This eBook from the Gutenberg Project consists of approximately 112 pages of information about In Wicklow and West Kerry.

The Oppression of the Hills

Among the cottages that are scattered through the hills of County Wicklow I have met with many people who show in a singular way the influence of a particular locality.  These people live for the most part beside old roads and pathways where hardly one man passes in the day, and look out all the year on unbroken barriers of heath.  At every season heavy rains fall for often a week at a time, till the thatch drips with water stained to a dull chestnut, and the floor in the cottages seems to be going back to the condition of the bogs near it.  Then the clouds break, and there is a night of terrific storm from the south-west—­all the larches that survive in these places are bowed and twisted towards the point where the sun rises in June—­when the winds come down through the narrow glens with the congested whirl and roar of a torrent, breaking at times for sudden moments of silence that keep up the tension of the mind.  At such times the people crouch all night over a few sods of turf and the dogs howl, in the lanes.

When the sun rises there is a morning of almost supernatural radiance, and even the oldest men and women come out into the air with the joy of children who have recovered from a fever.  In the evening it is raining again.  This peculiar climate, acting on a population that is already lonely and dwindling, has caused or increased a tendency to nervous depression among the people, and every degree of sadness, from that of the man who is merely mournful to that of the man who has spent half his life in the madhouse, is common among these hills.

Not long ago in a desolate glen in the south of the county I met two policemen driving an ass-cart with a coffin on it, and a little further on I stopped an old man and asked him what had happened.

‘This night three weeks,’ he said, ’there was a poor fellow below reaping in the glen, and in the evening he had two glasses of whisky with some other lads.  Then some excitement took him, and he threw off his clothes and ran away into the hills.  There was great rain that night, and I suppose the poor creature lost his way, and was the whole night perishing in the rain and darkness.  In the morning they found his naked footmarks on some mud half a mile above the road, and again where you go up by a big stone.  Then there was nothing known of him till last night, when they found his body on the mountain, and it near eaten by the crows.’

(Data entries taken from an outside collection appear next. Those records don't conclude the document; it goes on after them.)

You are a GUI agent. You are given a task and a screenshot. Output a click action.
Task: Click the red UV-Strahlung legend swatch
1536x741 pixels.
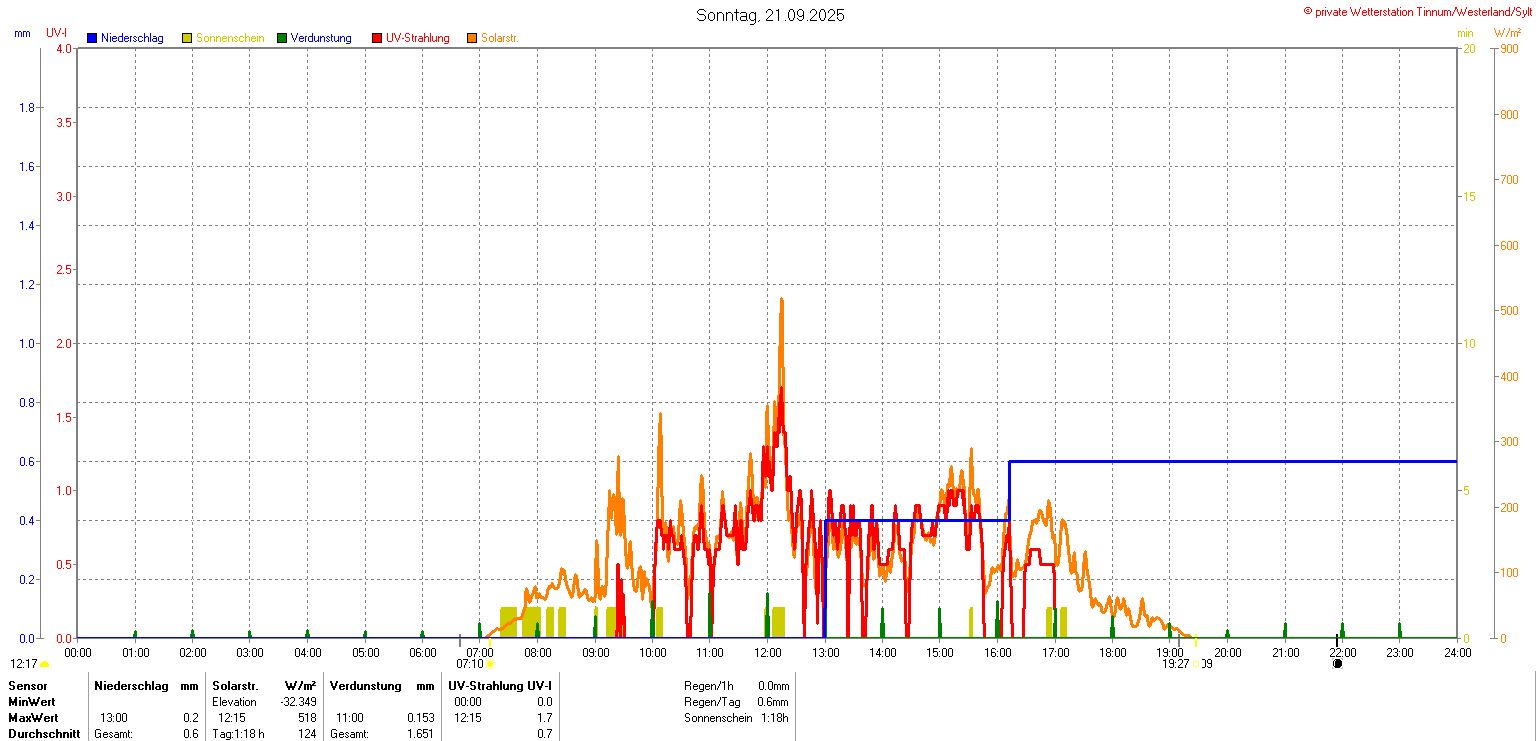377,38
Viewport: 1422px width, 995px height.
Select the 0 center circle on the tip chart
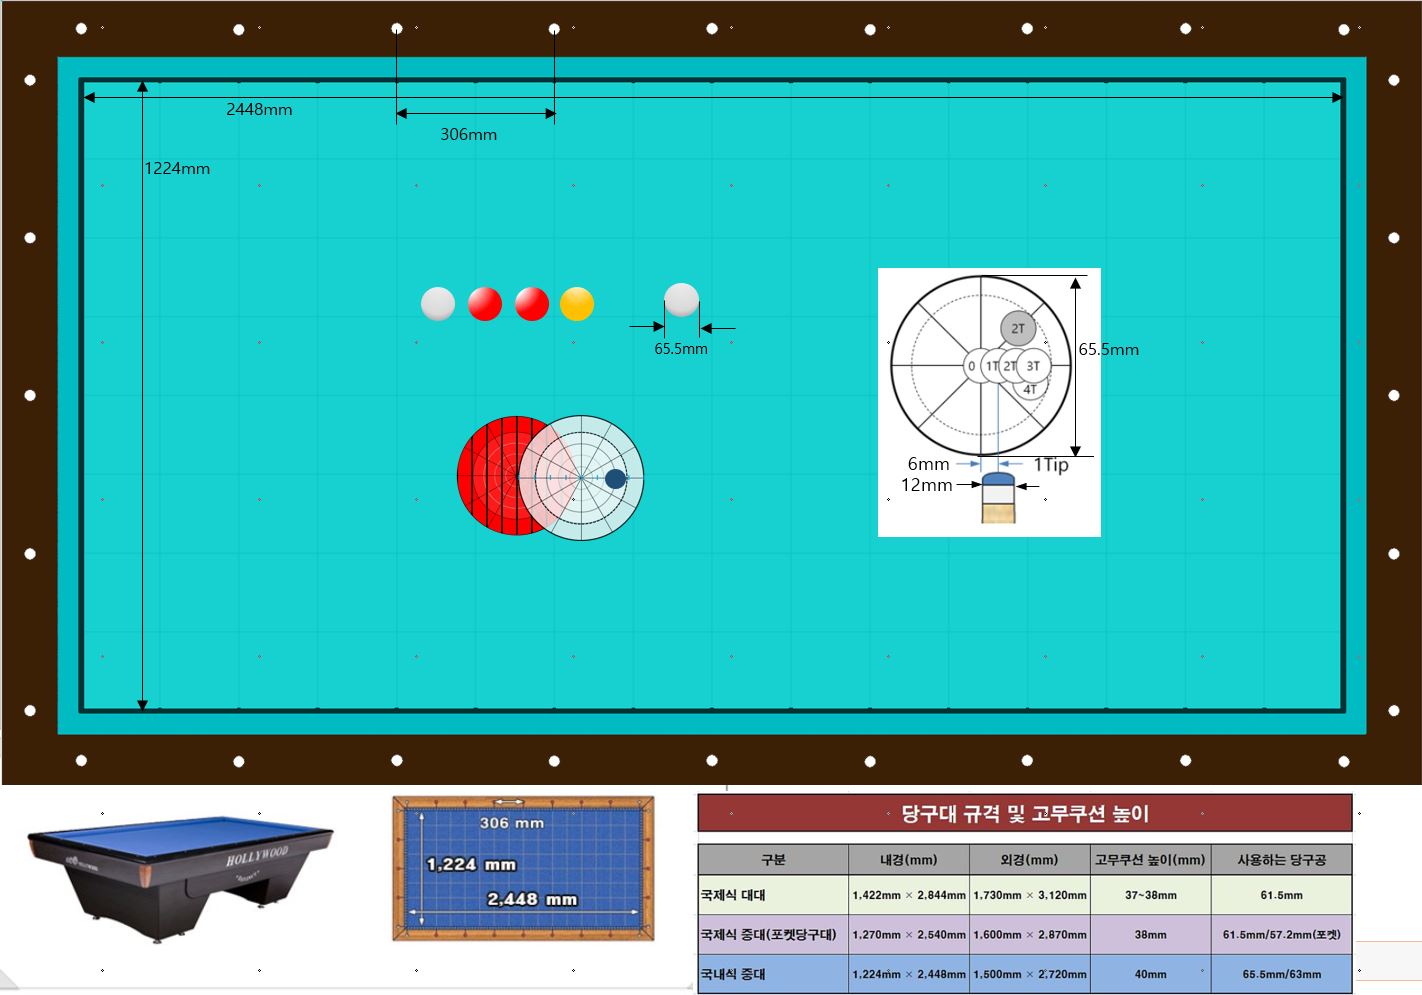click(x=971, y=366)
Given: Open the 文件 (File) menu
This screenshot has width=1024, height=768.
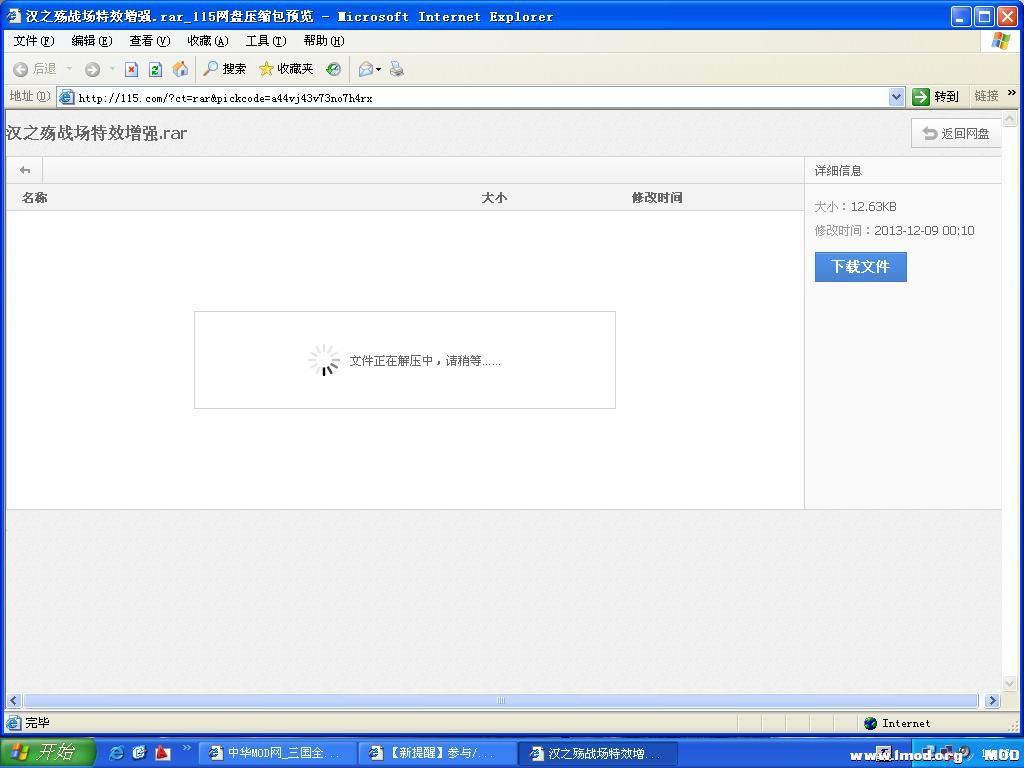Looking at the screenshot, I should point(31,41).
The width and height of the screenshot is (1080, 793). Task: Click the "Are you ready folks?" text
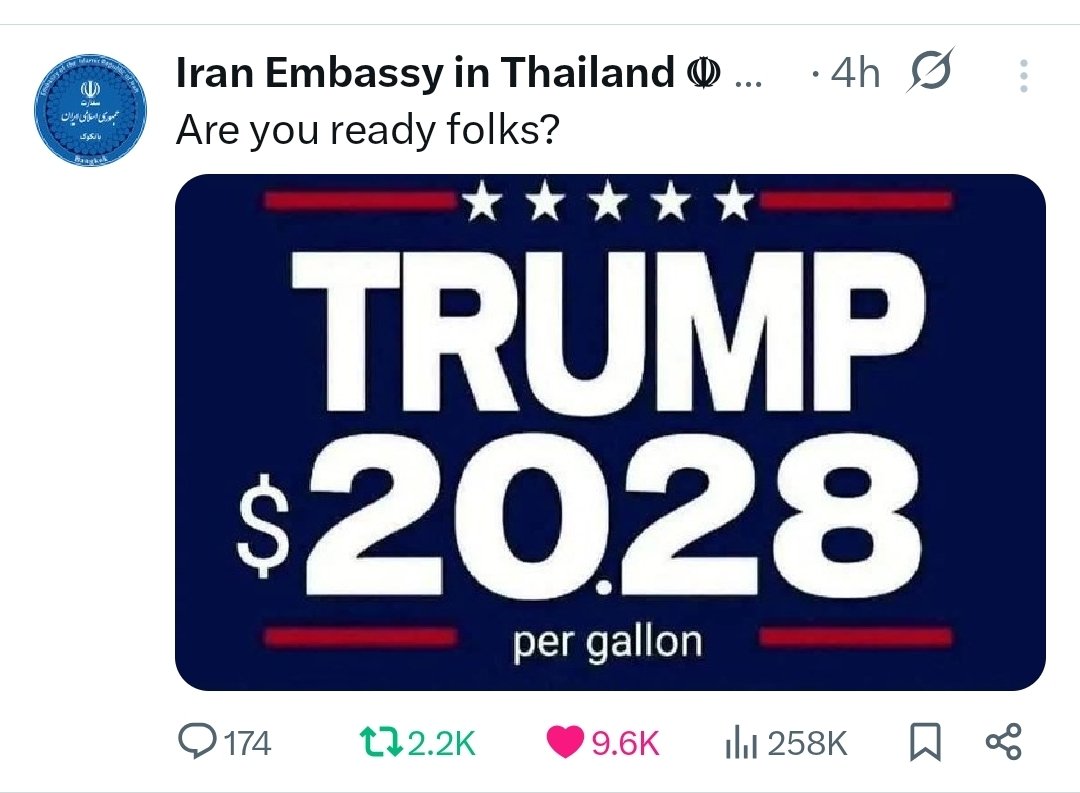368,129
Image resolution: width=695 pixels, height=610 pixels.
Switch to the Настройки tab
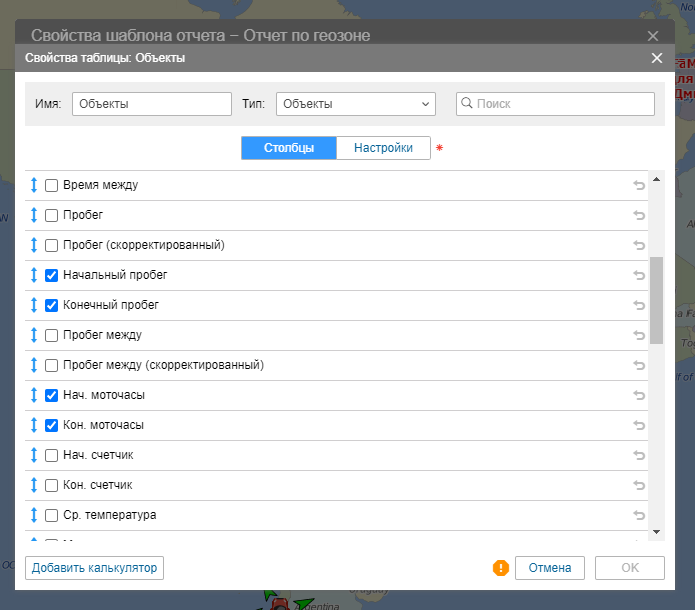click(x=383, y=148)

Then he went on to tell me how different the country had been when he was a young man.

‘We had nothing to eat at that time,’ he said, ’but milk and stirabout and potatoes, and there was a fine constitution you wouldn’t meet this day at all.  I remember when you’d see forty boys and girls below there on a Sunday evening, playing ball and diverting themselves; but now all this country is gone lonesome and bewildered, and there’s no man knows what ails it.’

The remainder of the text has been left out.